[[ The data open ]]

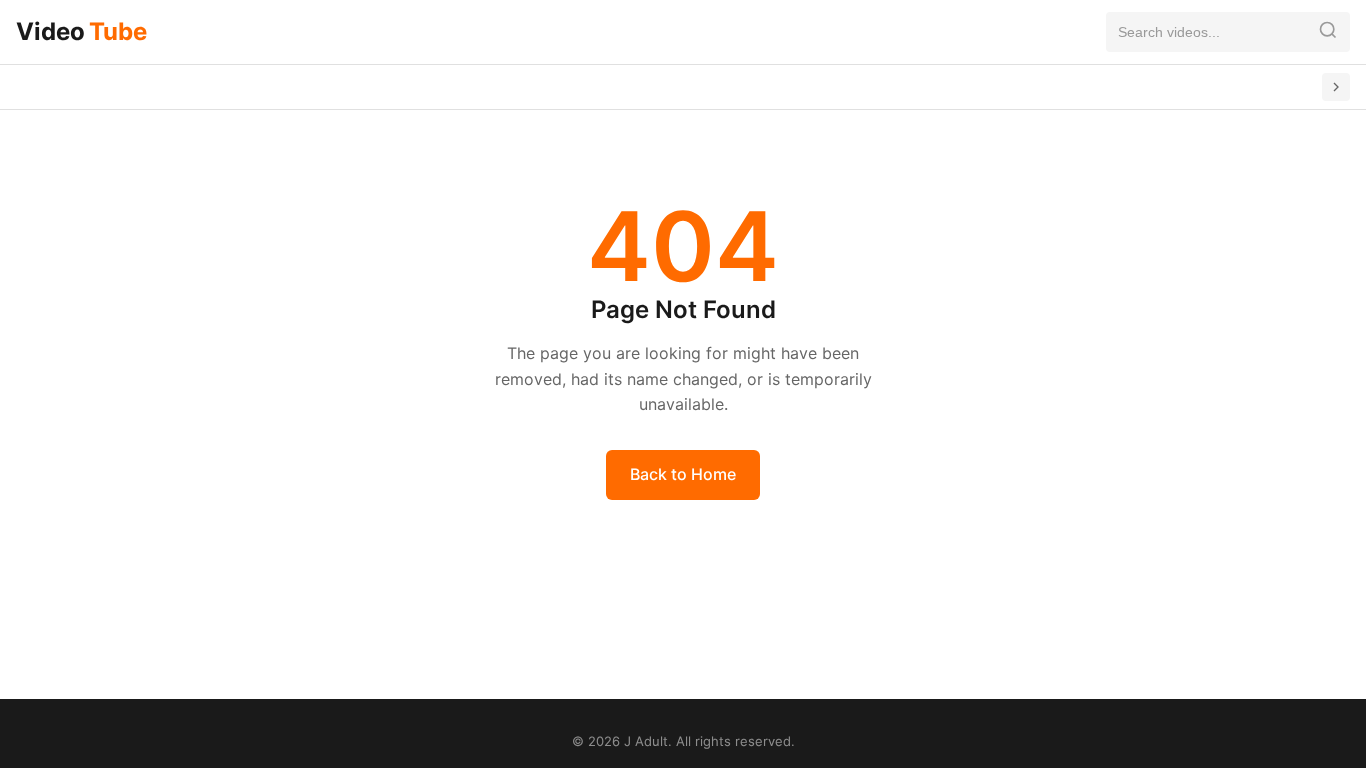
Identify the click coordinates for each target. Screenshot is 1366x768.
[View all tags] (1336, 87)
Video (81, 31)
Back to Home (683, 474)
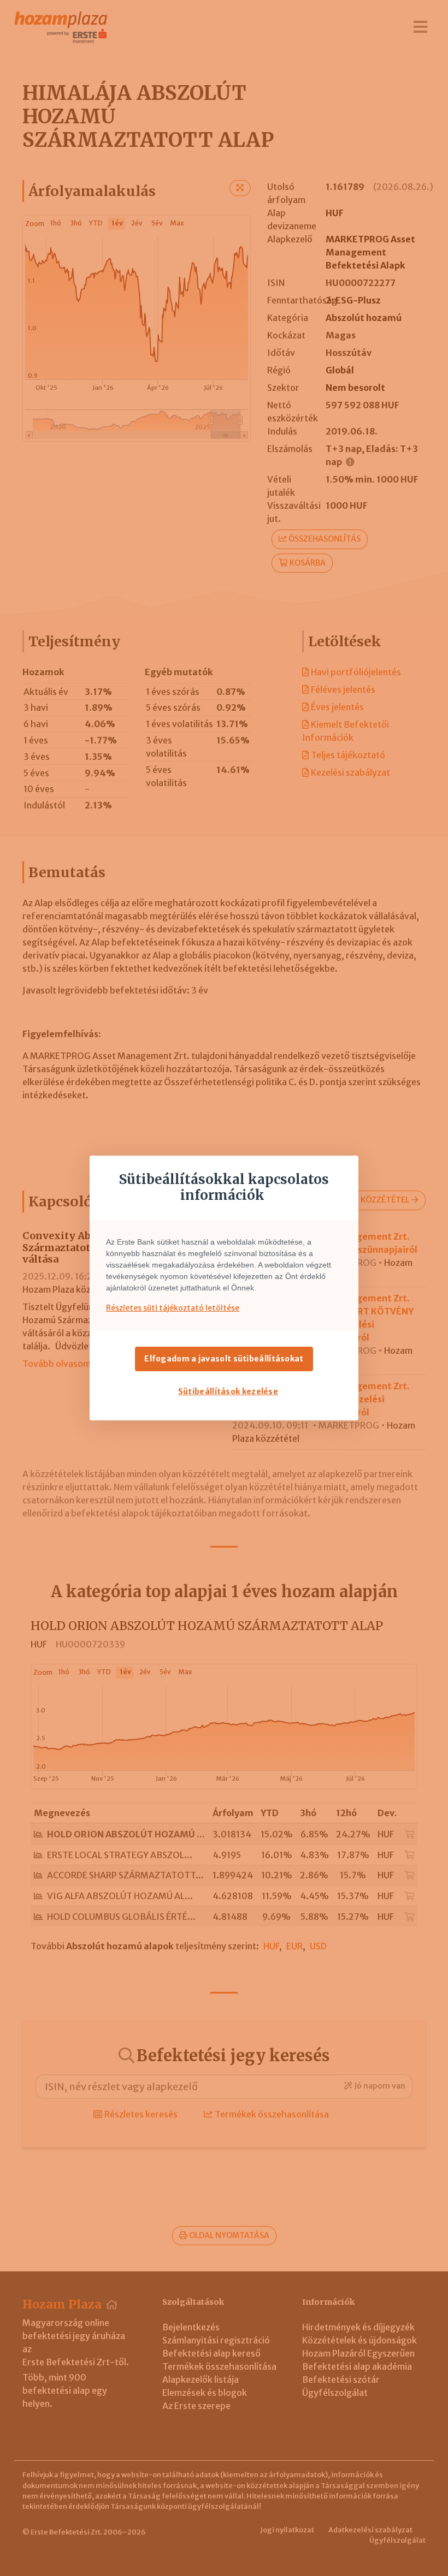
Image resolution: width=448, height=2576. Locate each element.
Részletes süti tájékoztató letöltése (172, 1308)
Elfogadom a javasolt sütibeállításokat (223, 1359)
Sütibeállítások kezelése (228, 1391)
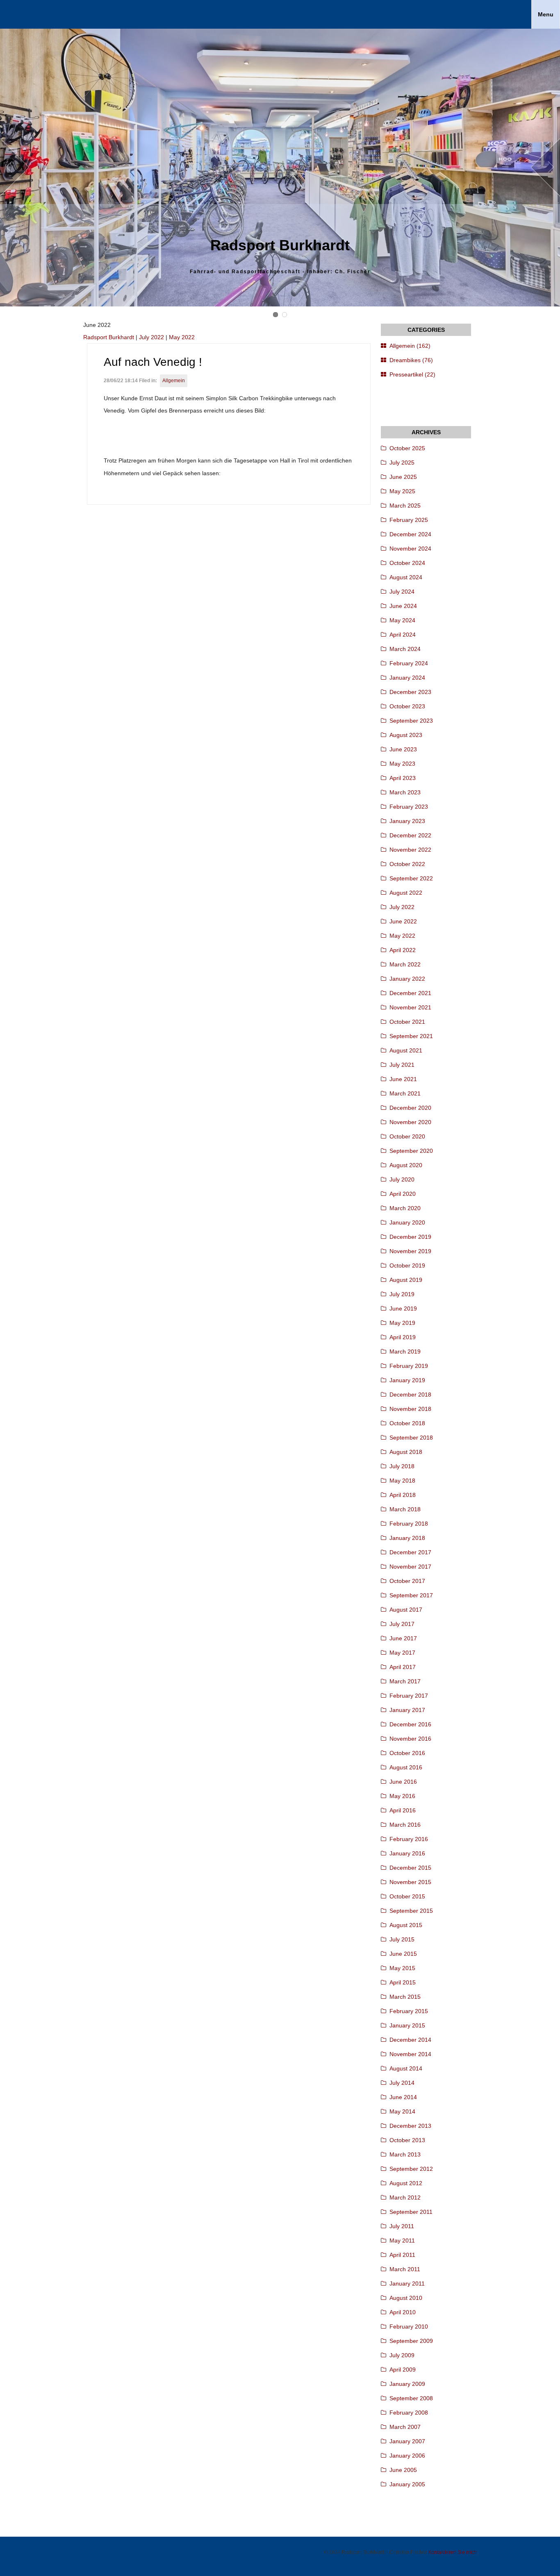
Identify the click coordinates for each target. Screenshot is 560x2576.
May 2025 (402, 491)
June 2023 (403, 749)
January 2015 (407, 2025)
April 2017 (402, 1667)
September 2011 (411, 2212)
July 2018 (401, 1466)
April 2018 (402, 1495)
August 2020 (405, 1165)
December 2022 (410, 835)
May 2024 (402, 620)
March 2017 (405, 1681)
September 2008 (411, 2398)
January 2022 (407, 978)
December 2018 (410, 1394)
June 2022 (403, 921)
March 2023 (405, 792)
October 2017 (407, 1581)
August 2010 (405, 2298)
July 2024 (401, 591)
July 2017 (401, 1624)
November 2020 (410, 1122)
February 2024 (408, 663)
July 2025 (401, 462)
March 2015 (405, 1996)
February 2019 (408, 1366)
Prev (14, 167)
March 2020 (405, 1208)
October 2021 (407, 1021)
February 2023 (408, 806)
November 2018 (410, 1409)
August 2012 (405, 2183)
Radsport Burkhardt (108, 337)
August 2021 (405, 1050)
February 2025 (408, 520)
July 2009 (401, 2355)
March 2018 (405, 1509)
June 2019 (403, 1308)
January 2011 (407, 2283)
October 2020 (407, 1136)
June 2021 (403, 1079)
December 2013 (410, 2125)
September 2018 (411, 1437)
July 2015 (401, 1939)
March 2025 (405, 505)
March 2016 (405, 1824)
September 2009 (411, 2341)
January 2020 (407, 1222)
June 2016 (403, 1781)
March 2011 (404, 2269)
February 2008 (408, 2412)
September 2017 (411, 1595)
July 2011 (401, 2226)
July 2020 (401, 1179)
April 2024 (402, 634)
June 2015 (403, 1953)
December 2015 (410, 1867)
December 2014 (410, 2039)
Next (545, 167)
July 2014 (401, 2082)
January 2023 (407, 821)
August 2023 (405, 735)
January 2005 (407, 2484)
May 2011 (402, 2240)
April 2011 (402, 2255)
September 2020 (411, 1150)
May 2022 (182, 337)
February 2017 (408, 1695)
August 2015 (405, 1925)
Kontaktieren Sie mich (452, 2552)
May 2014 (402, 2111)
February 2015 (408, 2011)
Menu (545, 14)
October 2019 (407, 1265)
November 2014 (410, 2054)
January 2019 (407, 1380)
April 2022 (402, 950)
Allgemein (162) (409, 345)
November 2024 (410, 548)
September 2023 (411, 720)
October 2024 (407, 563)
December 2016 (410, 1724)
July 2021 (401, 1064)
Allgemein (173, 380)
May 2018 (402, 1480)
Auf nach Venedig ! (153, 362)
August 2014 (405, 2068)
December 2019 (410, 1237)
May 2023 (402, 763)
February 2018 (408, 1523)
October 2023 (407, 706)
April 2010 (402, 2312)
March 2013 (405, 2154)
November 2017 (410, 1566)
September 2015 (411, 1910)
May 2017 (402, 1652)
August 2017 (405, 1609)
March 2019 (405, 1351)
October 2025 (407, 448)
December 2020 (410, 1107)
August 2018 (405, 1452)
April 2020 (402, 1193)
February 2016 (408, 1839)
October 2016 (407, 1753)
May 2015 (402, 1968)
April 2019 (402, 1337)
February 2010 (408, 2326)
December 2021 (410, 993)
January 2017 (407, 1710)
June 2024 (403, 606)
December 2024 (410, 534)
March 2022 (405, 964)
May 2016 (402, 1796)
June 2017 (403, 1638)
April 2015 (402, 1982)
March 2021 (405, 1093)
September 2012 (411, 2169)
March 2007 (405, 2427)
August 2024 (405, 577)
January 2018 (407, 1538)
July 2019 (401, 1294)
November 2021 (410, 1007)
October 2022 (407, 864)
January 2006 (407, 2455)
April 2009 (402, 2369)
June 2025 (403, 477)
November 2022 (410, 849)
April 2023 (402, 778)
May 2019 (402, 1323)
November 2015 (410, 1882)
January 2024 (407, 677)
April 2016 (402, 1810)
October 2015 (407, 1896)
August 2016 (405, 1767)
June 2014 (403, 2097)
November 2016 (410, 1738)
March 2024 (405, 649)
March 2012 (405, 2197)
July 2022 (151, 337)
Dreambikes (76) (411, 360)
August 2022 (405, 892)
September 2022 (411, 878)
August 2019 (405, 1280)
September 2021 (411, 1036)
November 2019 (410, 1251)
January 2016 (407, 1853)
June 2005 (403, 2470)
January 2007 (407, 2441)
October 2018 (407, 1423)
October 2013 (407, 2140)
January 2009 (407, 2384)
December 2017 (410, 1552)
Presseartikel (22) (412, 374)
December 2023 (410, 692)
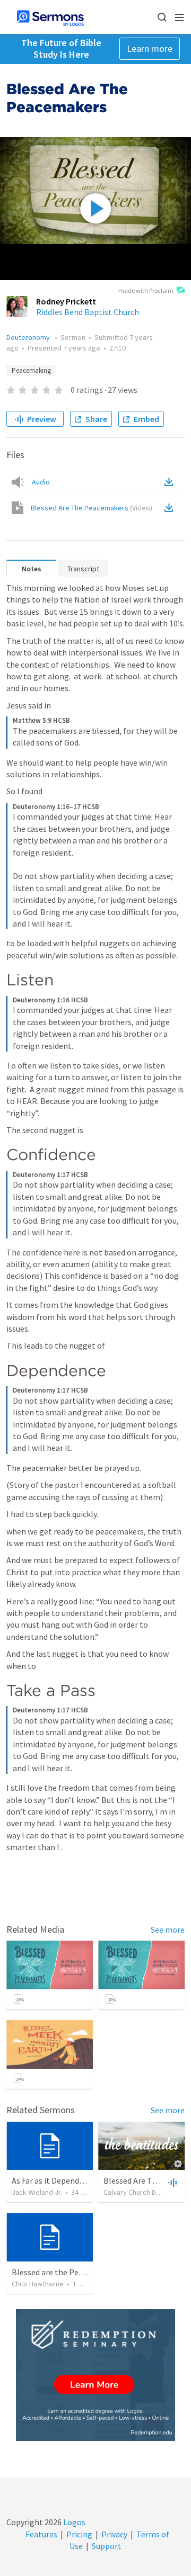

[[ The data closed ]]

Assignment: Set down, unchanged, only those lines above that fall between the line with "May 2024 (402, 620)" and the line with "July 2015 (401, 1939)", the two end lines included.

Answer to the exercise:
May 2024 (402, 620)
March 2017 (405, 1681)
September 2008 (411, 2398)
January 2022 (407, 978)
December 2018 (410, 1394)
June 2022 (403, 921)
March 2023 (405, 792)
October 2017 (407, 1581)
August 2010 (405, 2298)
July 2024 (401, 591)
July 2017 (401, 1624)
November 2020 (410, 1122)
February 2024 (408, 663)
July 2025 (401, 462)
March 2015 (405, 1996)
February 2019 (408, 1366)
Prev (14, 167)
March 2020 (405, 1208)
October 2021 (407, 1021)
February 2023 (408, 806)
November 2018 (410, 1409)
August 2012 (405, 2183)
Radsport Burkhardt (108, 337)
August 2021 (405, 1050)
February 2025 (408, 520)
July 2009 (401, 2355)
March 2018 (405, 1509)
June 2019 (403, 1308)
January 2011 (407, 2283)
October 2020 (407, 1136)
June 2021 (403, 1079)
December 2013 (410, 2125)
September 2018 (411, 1437)
July 2015 (401, 1939)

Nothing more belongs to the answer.